年齢にこだわるが、こんどの『余りの風』は35歳から現在までに発表された文章、そのうち山田稔『コーマルタン界隈』(みすずライブラリー版)解説、高田博厚『フランスから』(講談社文芸文庫版、初刊はみすず書房、1950年)解説の2本がいちばん古いものである。「古い」と言っても、「自問の線の質は変っていない」のだから、執筆発表順に配列することはさほどの意味を持たない。編集に当たって重要なのは、読み進むにつれて頭のなかに形づくられる、あるいは気分が動いて行くためにふさわしいリズム、それだけであった。収録する文章の対象は、堀江敏幸にとって父母もしくは祖父母に相当する世代の作家、その多くは著者の言によれば「会えなかった作家」に限定された。

「1980年代の古井由吉の散文は、競馬関係の文章も含めてすべてが相互的に浸透しあっている」「藤枝静男を読んだ者は、もう二度と、これまでとおなじ感覚で「悲しい」という言葉を口にすることができなくなる」「小島信夫は、運動を無造作に惹き起こしたうえで、その欲望を無効にする」「須賀敦子は、積極果敢な迷いの意義を消すことなく、いつまでも待ちつづけるだろう」「山田稔という作家はその冷却装置にスイッチが入れば入ったで、そのことじたいを悔やむ人なのである」「(『神秘のモーツァルト』で)ソレルスは、小説で見せる自伝的なエピソード以上に内的で、身体的なものを語り手に担わせている」「ジャック・レダは、言葉の液化現象に抗う」……。対象となる作家の作品をきちんと読んだ者であれば大きくうなずかざるを得ない、堀江敏幸の一言一言は、正確無比でありつつ、先達へのリスペクトを一瞬も失うことがない。

世に面白い小説はある。先鋭な批評もある。

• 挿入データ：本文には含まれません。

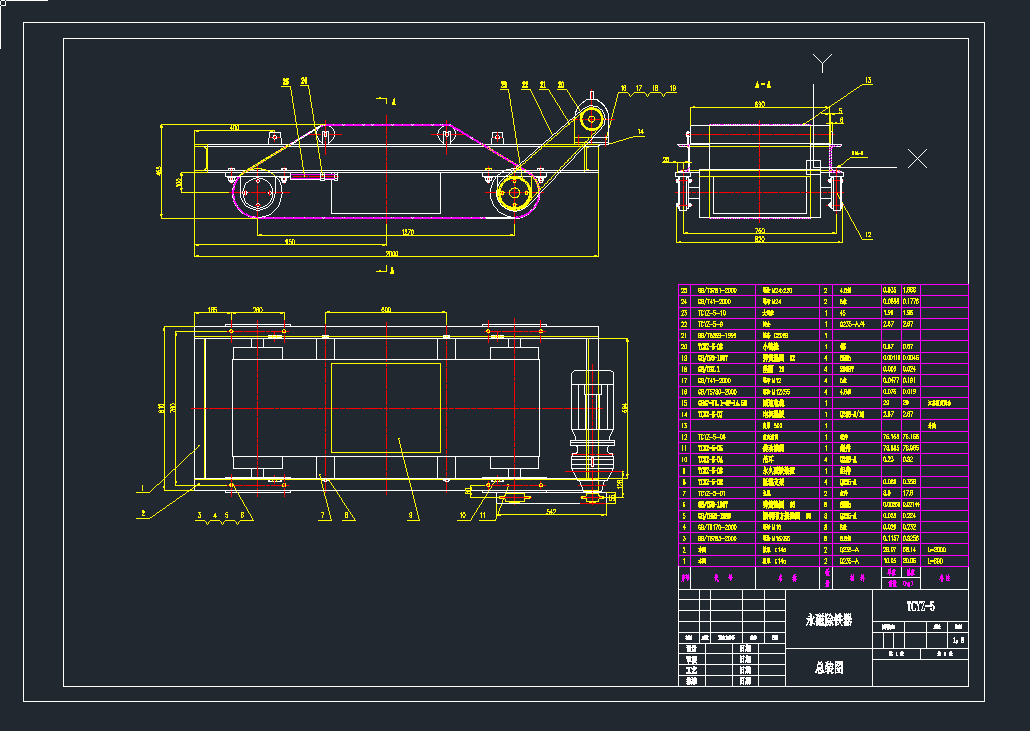This screenshot has width=1030, height=731.
Task: Click the 总装图 label in title block
Action: point(829,667)
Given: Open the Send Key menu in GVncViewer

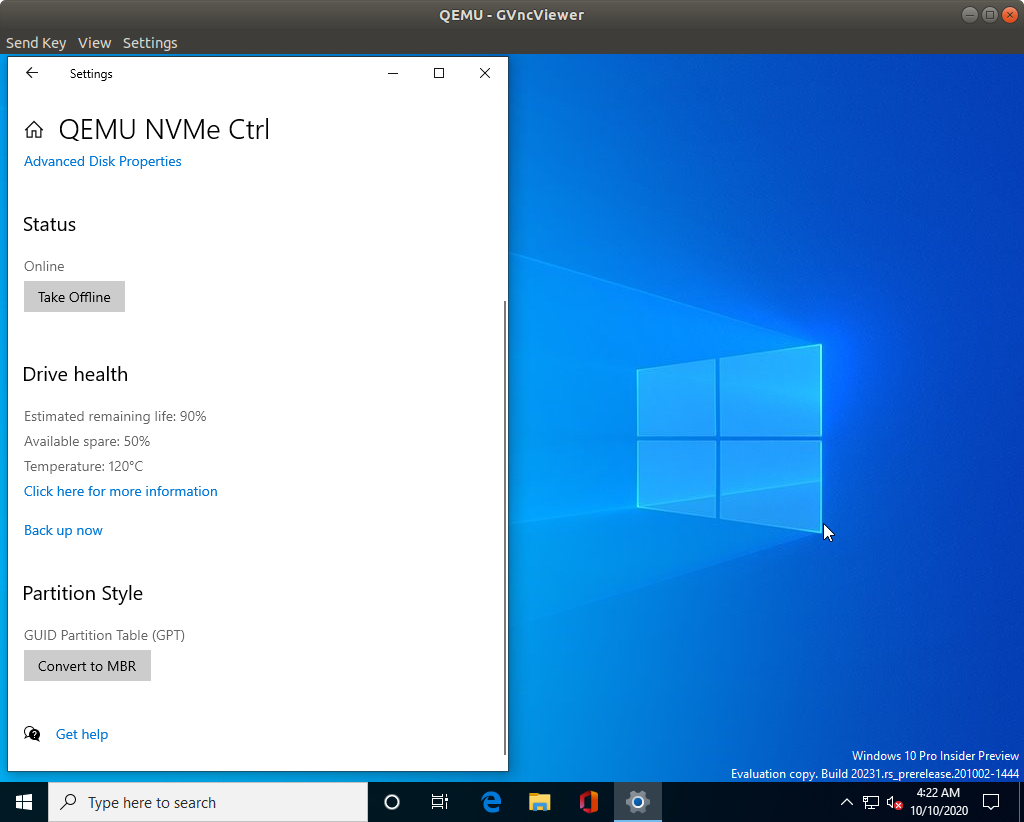Looking at the screenshot, I should pyautogui.click(x=36, y=43).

気の休まるエッセイもあるし、役に立つ時代論もあるだろう。しかし、言葉を用いていっさい手を抜かず、先達がそのときどきに可能な最大限の努力を自らに課しながら書いてきた文章の連なりに対して、自身もまた現在の文学を生きている作家が記したエッセ・クリティックは稀である。『余りの風』は近年最良の書物と言って過言ではないと思う。